◆ Provided data
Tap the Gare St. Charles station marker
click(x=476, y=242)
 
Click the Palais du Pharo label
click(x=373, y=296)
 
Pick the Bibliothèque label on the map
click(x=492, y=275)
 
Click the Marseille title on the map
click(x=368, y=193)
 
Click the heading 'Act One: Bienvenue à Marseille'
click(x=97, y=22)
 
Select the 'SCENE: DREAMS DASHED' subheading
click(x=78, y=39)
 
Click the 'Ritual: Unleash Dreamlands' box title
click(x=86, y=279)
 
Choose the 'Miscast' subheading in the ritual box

◆ Goal of the exercise
Swap each "label" in the data for "name" and write the lines out again with nothing else changed.

◆ Exercise solution
Tap the Gare St. Charles station marker
click(x=476, y=242)
 
Click the Palais du Pharo name
click(x=373, y=296)
 
Pick the Bibliothèque name on the map
click(x=492, y=275)
 
Click the Marseille title on the map
click(x=368, y=193)
 
Click the heading 'Act One: Bienvenue à Marseille'
click(x=97, y=22)
 
Select the 'SCENE: DREAMS DASHED' subheading
click(x=78, y=39)
 
Click the 'Ritual: Unleash Dreamlands' box title
click(x=86, y=279)
 
Choose the 'Miscast' subheading in the ritual box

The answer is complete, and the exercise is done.